=== Data to use ===

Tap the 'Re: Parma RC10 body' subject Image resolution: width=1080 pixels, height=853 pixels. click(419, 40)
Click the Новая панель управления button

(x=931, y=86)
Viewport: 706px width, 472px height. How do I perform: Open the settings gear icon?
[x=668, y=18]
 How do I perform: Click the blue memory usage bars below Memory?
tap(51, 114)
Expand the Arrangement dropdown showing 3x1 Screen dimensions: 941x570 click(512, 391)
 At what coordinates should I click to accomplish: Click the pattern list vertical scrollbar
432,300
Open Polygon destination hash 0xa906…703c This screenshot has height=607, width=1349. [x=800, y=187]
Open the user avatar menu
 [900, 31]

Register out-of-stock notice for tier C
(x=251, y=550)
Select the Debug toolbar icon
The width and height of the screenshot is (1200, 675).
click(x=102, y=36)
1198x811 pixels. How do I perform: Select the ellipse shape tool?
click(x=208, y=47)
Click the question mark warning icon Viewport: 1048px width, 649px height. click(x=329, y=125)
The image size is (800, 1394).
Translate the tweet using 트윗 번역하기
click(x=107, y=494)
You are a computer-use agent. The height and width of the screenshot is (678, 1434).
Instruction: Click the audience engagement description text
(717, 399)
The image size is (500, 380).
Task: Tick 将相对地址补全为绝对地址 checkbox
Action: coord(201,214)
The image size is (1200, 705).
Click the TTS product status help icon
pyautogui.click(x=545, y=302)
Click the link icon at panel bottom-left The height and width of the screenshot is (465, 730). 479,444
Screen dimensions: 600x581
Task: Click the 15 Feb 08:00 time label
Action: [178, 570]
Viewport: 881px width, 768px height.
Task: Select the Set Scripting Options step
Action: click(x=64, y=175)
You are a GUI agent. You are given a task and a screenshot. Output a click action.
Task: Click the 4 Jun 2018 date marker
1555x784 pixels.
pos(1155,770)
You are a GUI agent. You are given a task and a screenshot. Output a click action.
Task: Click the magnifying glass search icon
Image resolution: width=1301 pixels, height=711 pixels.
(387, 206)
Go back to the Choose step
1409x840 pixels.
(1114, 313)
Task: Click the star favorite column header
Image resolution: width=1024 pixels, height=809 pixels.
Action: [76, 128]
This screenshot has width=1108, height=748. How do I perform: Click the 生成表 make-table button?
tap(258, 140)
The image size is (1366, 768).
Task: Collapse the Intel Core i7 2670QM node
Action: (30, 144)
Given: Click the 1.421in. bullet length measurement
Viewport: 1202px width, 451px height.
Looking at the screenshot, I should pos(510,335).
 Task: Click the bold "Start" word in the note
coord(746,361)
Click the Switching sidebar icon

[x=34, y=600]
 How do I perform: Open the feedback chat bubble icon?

===

Problem to work on:
Return the records exactly, character for character.

Exercise result:
Tap the 'Re: Parma RC10 body' subject Image resolution: width=1080 pixels, height=853 pixels. click(419, 40)
Click the Новая панель управления button

(x=931, y=86)
Viewport: 706px width, 472px height. How do I perform: Open the settings gear icon?
[x=668, y=18]
 How do I perform: Click the blue memory usage bars below Memory?
tap(51, 114)
Expand the Arrangement dropdown showing 3x1 Screen dimensions: 941x570 click(512, 391)
 At what coordinates should I click to accomplish: Click the pattern list vertical scrollbar
432,300
Open Polygon destination hash 0xa906…703c This screenshot has height=607, width=1349. [x=800, y=187]
Open the user avatar menu
 [900, 31]

Register out-of-stock notice for tier C
(x=251, y=550)
Select the Debug toolbar icon
The width and height of the screenshot is (1200, 675).
click(x=102, y=36)
1198x811 pixels. How do I perform: Select the ellipse shape tool?
click(x=208, y=47)
Click the question mark warning icon Viewport: 1048px width, 649px height. click(x=329, y=125)
The image size is (800, 1394).
Translate the tweet using 트윗 번역하기
click(x=107, y=494)
You are a computer-use agent. The height and width of the screenshot is (678, 1434).
Instruction: Click the audience engagement description text
(717, 399)
The image size is (500, 380).
Task: Tick 将相对地址补全为绝对地址 checkbox
Action: coord(201,214)
The image size is (1200, 705).
Click the TTS product status help icon
pyautogui.click(x=545, y=302)
Click the link icon at panel bottom-left The height and width of the screenshot is (465, 730). 479,444
Screen dimensions: 600x581
Task: Click the 15 Feb 08:00 time label
Action: [178, 570]
Viewport: 881px width, 768px height.
Task: Select the Set Scripting Options step
Action: click(x=64, y=175)
You are a GUI agent. You are given a task and a screenshot. Output a click action.
Task: Click the 4 Jun 2018 date marker
1555x784 pixels.
pos(1155,770)
You are a GUI agent. You are given a task and a screenshot. Output a click action.
Task: Click the magnifying glass search icon
Image resolution: width=1301 pixels, height=711 pixels.
(387, 206)
Go back to the Choose step
1409x840 pixels.
(1114, 313)
Task: Click the star favorite column header
Image resolution: width=1024 pixels, height=809 pixels.
Action: [76, 128]
This screenshot has width=1108, height=748. How do I perform: Click the 生成表 make-table button?
tap(258, 140)
The image size is (1366, 768).
Task: Collapse the Intel Core i7 2670QM node
Action: (30, 144)
Given: Click the 1.421in. bullet length measurement
Viewport: 1202px width, 451px height.
Looking at the screenshot, I should pos(510,335).
 Task: Click the bold "Start" word in the note
coord(746,361)
Click the Switching sidebar icon

[x=34, y=600]
 How do I perform: Open the feedback chat bubble icon?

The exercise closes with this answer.